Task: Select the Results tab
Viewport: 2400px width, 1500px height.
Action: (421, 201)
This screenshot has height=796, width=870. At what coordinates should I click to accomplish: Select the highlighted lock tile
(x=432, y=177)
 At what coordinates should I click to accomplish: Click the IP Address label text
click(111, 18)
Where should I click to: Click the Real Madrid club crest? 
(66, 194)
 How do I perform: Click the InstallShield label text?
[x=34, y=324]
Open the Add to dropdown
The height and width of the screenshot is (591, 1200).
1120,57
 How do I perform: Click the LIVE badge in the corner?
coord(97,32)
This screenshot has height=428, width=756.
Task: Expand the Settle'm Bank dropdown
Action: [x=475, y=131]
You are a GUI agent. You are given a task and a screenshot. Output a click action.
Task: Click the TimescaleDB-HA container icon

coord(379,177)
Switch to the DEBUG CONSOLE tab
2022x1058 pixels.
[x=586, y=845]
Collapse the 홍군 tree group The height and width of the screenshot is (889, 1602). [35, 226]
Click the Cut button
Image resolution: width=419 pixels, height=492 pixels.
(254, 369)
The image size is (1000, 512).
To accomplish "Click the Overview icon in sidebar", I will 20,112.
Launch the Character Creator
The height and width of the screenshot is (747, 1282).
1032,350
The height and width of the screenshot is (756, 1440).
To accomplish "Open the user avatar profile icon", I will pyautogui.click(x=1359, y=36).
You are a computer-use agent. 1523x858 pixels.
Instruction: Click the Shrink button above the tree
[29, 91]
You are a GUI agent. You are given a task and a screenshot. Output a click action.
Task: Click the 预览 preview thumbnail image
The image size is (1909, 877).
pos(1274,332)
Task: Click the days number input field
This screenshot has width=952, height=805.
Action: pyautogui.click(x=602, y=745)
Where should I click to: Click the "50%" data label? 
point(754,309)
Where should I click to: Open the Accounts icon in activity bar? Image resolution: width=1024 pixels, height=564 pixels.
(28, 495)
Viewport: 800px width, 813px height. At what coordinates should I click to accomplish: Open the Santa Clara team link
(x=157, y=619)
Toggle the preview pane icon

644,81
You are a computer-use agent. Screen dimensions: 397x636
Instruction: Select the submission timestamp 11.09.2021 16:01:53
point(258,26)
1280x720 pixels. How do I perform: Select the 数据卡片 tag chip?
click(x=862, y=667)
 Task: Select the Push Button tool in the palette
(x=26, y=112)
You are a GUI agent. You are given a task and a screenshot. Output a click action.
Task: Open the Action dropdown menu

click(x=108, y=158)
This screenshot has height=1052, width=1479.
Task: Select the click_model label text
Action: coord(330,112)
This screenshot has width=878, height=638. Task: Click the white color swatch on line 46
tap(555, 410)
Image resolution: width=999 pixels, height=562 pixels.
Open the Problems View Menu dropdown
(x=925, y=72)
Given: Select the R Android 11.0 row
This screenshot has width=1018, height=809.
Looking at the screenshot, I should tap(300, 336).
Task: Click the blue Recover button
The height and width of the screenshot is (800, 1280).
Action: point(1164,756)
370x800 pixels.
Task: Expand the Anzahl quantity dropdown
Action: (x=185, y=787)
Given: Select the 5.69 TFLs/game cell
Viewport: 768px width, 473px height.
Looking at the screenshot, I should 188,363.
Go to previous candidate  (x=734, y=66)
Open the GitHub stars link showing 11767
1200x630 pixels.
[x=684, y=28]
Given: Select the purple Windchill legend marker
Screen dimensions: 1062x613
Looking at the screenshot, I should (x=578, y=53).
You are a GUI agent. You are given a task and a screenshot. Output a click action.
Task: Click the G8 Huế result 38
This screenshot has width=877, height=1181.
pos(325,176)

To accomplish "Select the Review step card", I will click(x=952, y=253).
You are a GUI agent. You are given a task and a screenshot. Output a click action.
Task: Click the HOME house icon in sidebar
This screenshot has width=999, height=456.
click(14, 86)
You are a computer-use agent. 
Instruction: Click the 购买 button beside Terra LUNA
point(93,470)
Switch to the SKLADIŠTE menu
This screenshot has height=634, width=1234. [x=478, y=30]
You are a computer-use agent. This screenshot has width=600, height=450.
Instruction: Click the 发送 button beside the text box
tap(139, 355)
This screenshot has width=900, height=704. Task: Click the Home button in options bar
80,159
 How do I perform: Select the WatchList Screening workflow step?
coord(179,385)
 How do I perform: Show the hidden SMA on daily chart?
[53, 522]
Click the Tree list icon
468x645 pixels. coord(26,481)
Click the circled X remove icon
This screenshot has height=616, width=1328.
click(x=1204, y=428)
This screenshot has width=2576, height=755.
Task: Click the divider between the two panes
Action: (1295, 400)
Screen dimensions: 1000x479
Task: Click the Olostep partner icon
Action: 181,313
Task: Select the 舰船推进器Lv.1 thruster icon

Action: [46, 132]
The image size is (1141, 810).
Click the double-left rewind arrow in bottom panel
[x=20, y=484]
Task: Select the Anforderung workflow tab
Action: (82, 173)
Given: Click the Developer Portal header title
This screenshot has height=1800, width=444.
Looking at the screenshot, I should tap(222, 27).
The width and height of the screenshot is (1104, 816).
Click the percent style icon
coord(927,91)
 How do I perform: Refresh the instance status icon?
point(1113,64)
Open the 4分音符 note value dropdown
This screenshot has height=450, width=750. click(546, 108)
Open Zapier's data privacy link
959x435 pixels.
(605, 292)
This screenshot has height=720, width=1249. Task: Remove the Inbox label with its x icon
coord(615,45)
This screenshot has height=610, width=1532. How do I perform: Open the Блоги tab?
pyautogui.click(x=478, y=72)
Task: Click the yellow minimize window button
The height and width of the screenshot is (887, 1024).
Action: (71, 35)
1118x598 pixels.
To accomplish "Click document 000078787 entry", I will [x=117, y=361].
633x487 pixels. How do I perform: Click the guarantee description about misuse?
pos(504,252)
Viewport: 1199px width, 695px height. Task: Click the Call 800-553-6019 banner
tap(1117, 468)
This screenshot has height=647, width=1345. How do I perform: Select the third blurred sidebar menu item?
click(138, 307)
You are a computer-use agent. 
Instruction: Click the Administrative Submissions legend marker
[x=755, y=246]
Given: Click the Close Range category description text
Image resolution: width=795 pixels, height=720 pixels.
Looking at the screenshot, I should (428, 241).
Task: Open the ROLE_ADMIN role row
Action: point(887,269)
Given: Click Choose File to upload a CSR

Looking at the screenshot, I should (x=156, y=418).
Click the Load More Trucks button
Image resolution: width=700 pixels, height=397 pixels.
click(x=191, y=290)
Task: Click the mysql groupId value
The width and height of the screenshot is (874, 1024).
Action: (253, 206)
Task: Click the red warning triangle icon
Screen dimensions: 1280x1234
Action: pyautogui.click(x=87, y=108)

━━━━━━

The whole set of records needs to be written out exactly.

Task: Select the Results tab
Viewport: 2400px width, 1500px height.
Action: (421, 201)
This screenshot has height=796, width=870. At what coordinates should I click to accomplish: Select the highlighted lock tile
(x=432, y=177)
 At what coordinates should I click to accomplish: Click the IP Address label text
click(111, 18)
Where should I click to: Click the Real Madrid club crest? 
(66, 194)
 How do I perform: Click the InstallShield label text?
[x=34, y=324]
Open the Add to dropdown
The height and width of the screenshot is (591, 1200).
1120,57
 How do I perform: Click the LIVE badge in the corner?
coord(97,32)
This screenshot has height=428, width=756.
Task: Expand the Settle'm Bank dropdown
Action: [x=475, y=131]
You are a GUI agent. You are given a task and a screenshot. Output a click action.
Task: Click the TimescaleDB-HA container icon

coord(379,177)
Switch to the DEBUG CONSOLE tab
2022x1058 pixels.
[x=586, y=845]
Collapse the 홍군 tree group The height and width of the screenshot is (889, 1602). [35, 226]
Click the Cut button
Image resolution: width=419 pixels, height=492 pixels.
(254, 369)
The image size is (1000, 512).
To accomplish "Click the Overview icon in sidebar", I will 20,112.
Launch the Character Creator
The height and width of the screenshot is (747, 1282).
1032,350
The height and width of the screenshot is (756, 1440).
To accomplish "Open the user avatar profile icon", I will pyautogui.click(x=1359, y=36).
You are a computer-use agent. 1523x858 pixels.
Instruction: Click the Shrink button above the tree
[29, 91]
You are a GUI agent. You are given a task and a screenshot. Output a click action.
Task: Click the 预览 preview thumbnail image
The image size is (1909, 877).
pos(1274,332)
Task: Click the days number input field
This screenshot has width=952, height=805.
Action: pyautogui.click(x=602, y=745)
Where should I click to: Click the "50%" data label? 
point(754,309)
Where should I click to: Open the Accounts icon in activity bar? Image resolution: width=1024 pixels, height=564 pixels.
(28, 495)
Viewport: 800px width, 813px height. At what coordinates should I click to accomplish: Open the Santa Clara team link
(x=157, y=619)
Toggle the preview pane icon

644,81
You are a computer-use agent. Screen dimensions: 397x636
Instruction: Select the submission timestamp 11.09.2021 16:01:53
point(258,26)
1280x720 pixels. How do I perform: Select the 数据卡片 tag chip?
click(x=862, y=667)
 Task: Select the Push Button tool in the palette
(x=26, y=112)
You are a GUI agent. You are given a task and a screenshot. Output a click action.
Task: Open the Action dropdown menu

click(x=108, y=158)
This screenshot has height=1052, width=1479.
Task: Select the click_model label text
Action: coord(330,112)
This screenshot has width=878, height=638. Task: Click the white color swatch on line 46
tap(555, 410)
Image resolution: width=999 pixels, height=562 pixels.
Open the Problems View Menu dropdown
(x=925, y=72)
Given: Select the R Android 11.0 row
This screenshot has width=1018, height=809.
Looking at the screenshot, I should tap(300, 336).
Task: Click the blue Recover button
The height and width of the screenshot is (800, 1280).
Action: point(1164,756)
370x800 pixels.
Task: Expand the Anzahl quantity dropdown
Action: (x=185, y=787)
Given: Select the 5.69 TFLs/game cell
Viewport: 768px width, 473px height.
Looking at the screenshot, I should 188,363.
Go to previous candidate  (x=734, y=66)
Open the GitHub stars link showing 11767
1200x630 pixels.
[x=684, y=28]
Given: Select the purple Windchill legend marker
Screen dimensions: 1062x613
Looking at the screenshot, I should (x=578, y=53).
You are a GUI agent. You are given a task and a screenshot. Output a click action.
Task: Click the G8 Huế result 38
This screenshot has width=877, height=1181.
pos(325,176)

To accomplish "Select the Review step card", I will click(x=952, y=253).
You are a GUI agent. You are given a task and a screenshot. Output a click action.
Task: Click the HOME house icon in sidebar
This screenshot has width=999, height=456.
click(14, 86)
You are a computer-use agent. 
Instruction: Click the 购买 button beside Terra LUNA
point(93,470)
Switch to the SKLADIŠTE menu
This screenshot has height=634, width=1234. [x=478, y=30]
You are a computer-use agent. This screenshot has width=600, height=450.
Instruction: Click the 发送 button beside the text box
tap(139, 355)
This screenshot has width=900, height=704. Task: Click the Home button in options bar
80,159
 How do I perform: Select the WatchList Screening workflow step?
coord(179,385)
 How do I perform: Show the hidden SMA on daily chart?
[53, 522]
Click the Tree list icon
468x645 pixels. coord(26,481)
Click the circled X remove icon
This screenshot has height=616, width=1328.
click(x=1204, y=428)
This screenshot has width=2576, height=755.
Task: Click the divider between the two panes
Action: (1295, 400)
Screen dimensions: 1000x479
Task: Click the Olostep partner icon
Action: 181,313
Task: Select the 舰船推进器Lv.1 thruster icon

Action: [46, 132]
The image size is (1141, 810).
Click the double-left rewind arrow in bottom panel
[x=20, y=484]
Task: Select the Anforderung workflow tab
Action: (82, 173)
Given: Click the Developer Portal header title
This screenshot has height=1800, width=444.
Looking at the screenshot, I should tap(222, 27).
The width and height of the screenshot is (1104, 816).
Click the percent style icon
coord(927,91)
 How do I perform: Refresh the instance status icon?
point(1113,64)
Open the 4分音符 note value dropdown
This screenshot has height=450, width=750. click(546, 108)
Open Zapier's data privacy link
959x435 pixels.
(605, 292)
This screenshot has height=720, width=1249. Task: Remove the Inbox label with its x icon
coord(615,45)
This screenshot has height=610, width=1532. How do I perform: Open the Блоги tab?
pyautogui.click(x=478, y=72)
Task: Click the yellow minimize window button
The height and width of the screenshot is (887, 1024).
Action: (71, 35)
1118x598 pixels.
To accomplish "Click document 000078787 entry", I will [x=117, y=361].
633x487 pixels. How do I perform: Click the guarantee description about misuse?
pos(504,252)
Viewport: 1199px width, 695px height. Task: Click the Call 800-553-6019 banner
tap(1117, 468)
This screenshot has height=647, width=1345. How do I perform: Select the third blurred sidebar menu item?
click(138, 307)
You are a computer-use agent. 
Instruction: Click the Administrative Submissions legend marker
[x=755, y=246]
Given: Click the Close Range category description text
Image resolution: width=795 pixels, height=720 pixels.
Looking at the screenshot, I should (428, 241).
Task: Open the ROLE_ADMIN role row
Action: point(887,269)
Given: Click Choose File to upload a CSR

Looking at the screenshot, I should (x=156, y=418).
Click the Load More Trucks button
Image resolution: width=700 pixels, height=397 pixels.
click(x=191, y=290)
Task: Click the mysql groupId value
The width and height of the screenshot is (874, 1024).
Action: (253, 206)
Task: Click the red warning triangle icon
Screen dimensions: 1280x1234
Action: pyautogui.click(x=87, y=108)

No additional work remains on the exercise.